_Required work_
The expected output is each line from the one containing "This screenshot has height=675, width=1024." to the last line of the data below, set down exactly, minus the pictures.

_Material supplied_
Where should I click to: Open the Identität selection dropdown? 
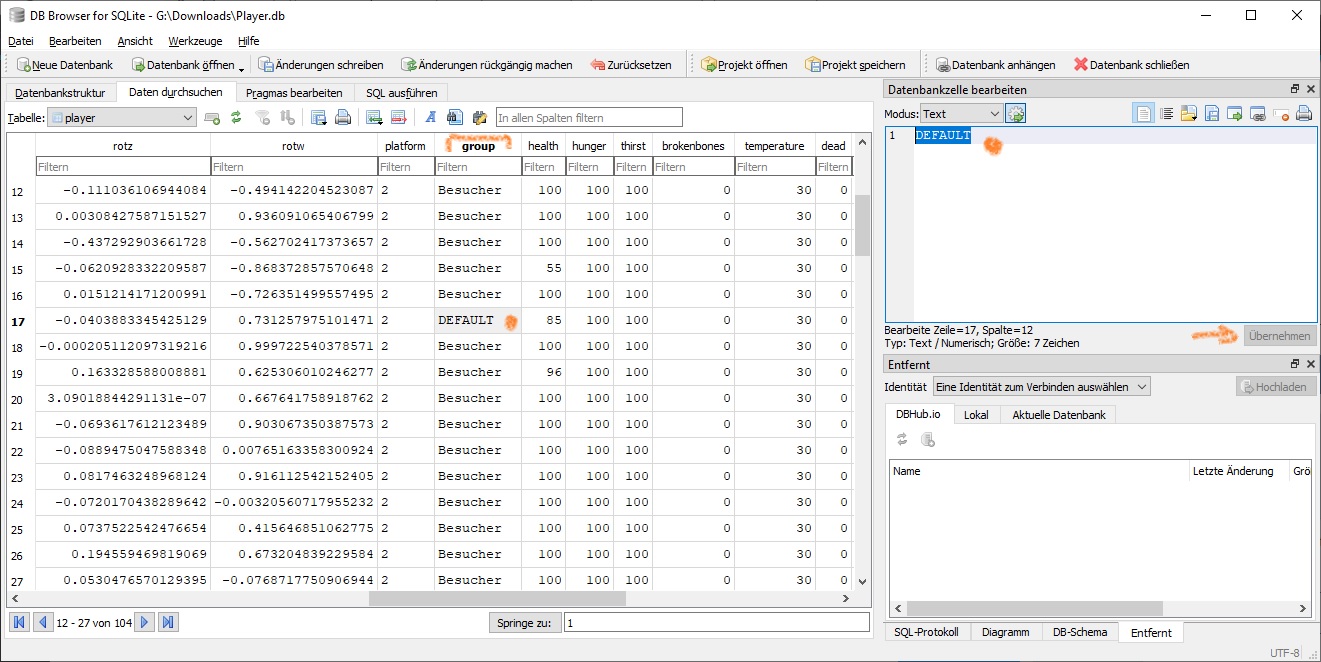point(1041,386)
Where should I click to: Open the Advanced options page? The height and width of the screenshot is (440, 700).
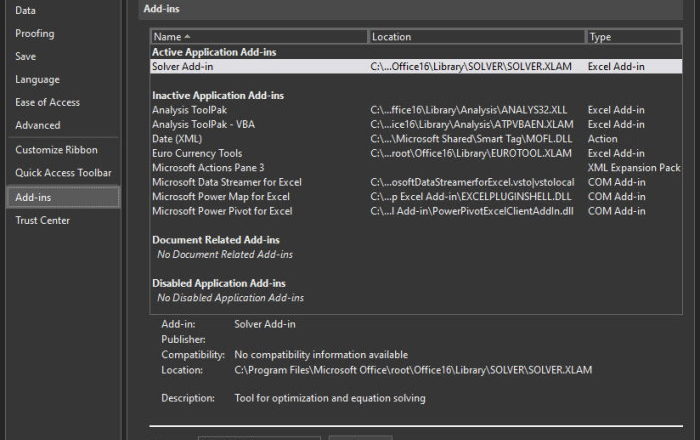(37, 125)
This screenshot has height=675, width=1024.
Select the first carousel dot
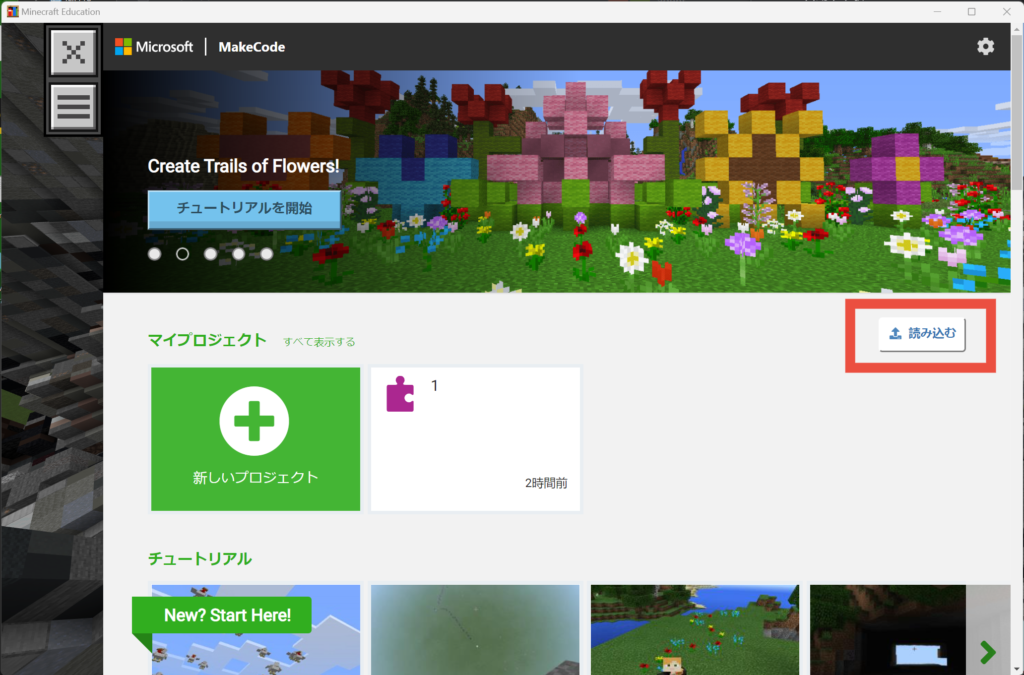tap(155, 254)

_Solution to this exercise_
This screenshot has height=675, width=1024.
Select the first carousel dot
tap(155, 254)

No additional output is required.